| Exercise description |
According to the article on women's football in Yemen, how many female footballers were registered in 2006?

| Passage to read |

- Country: Yemen
- Governing body: Yemen Football Association
- National team: None (as of 2024)
- First played: 2005; 21 years ago
- Registered players: 160 (as of 2006)
- Clubs: 6 senior, 3 youth (as of 2009)

= Women's football in Yemen =

Summary of women's association football in Yemen

Women's football in Yemen has no active senior national team representing the country. Women's association football in Yemen is governed by the Yemen Football Association (YFA).

==History==

===Background and development===
The national federation was founded in 1962 and became a FIFA affiliate in 1980. The federation had four dedicated staffers for women's football. Representation of women's football on the board is required as part of a wider mandate connected to women's football. As of 2009, 26% of the federation's budget is dedicated to men's football while only 4% is dedicated to a category for technical development, which includes women's football, refereeing, futsal and sports medicine.

The development of women's football in the Middle East and central Asia dates back only about ten years. In 2005, a women's football programme was set up in the country. In 2006, there were 160 registered female footballers, 110 of whom were adult players and 50 of whom were junior players. This was an increase from 15 in 2005. In 2006, there were 360 football teams in the country, zero of which were open to women. By 2009 there were six senior women's teams and three junior women's teams.

| Data segment |
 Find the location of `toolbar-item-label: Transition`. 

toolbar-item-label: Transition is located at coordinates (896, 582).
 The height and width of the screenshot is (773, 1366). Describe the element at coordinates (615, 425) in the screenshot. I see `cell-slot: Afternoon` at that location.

| Answer to the exercise |
160, of whom 110 were adult players and 50 were junior players.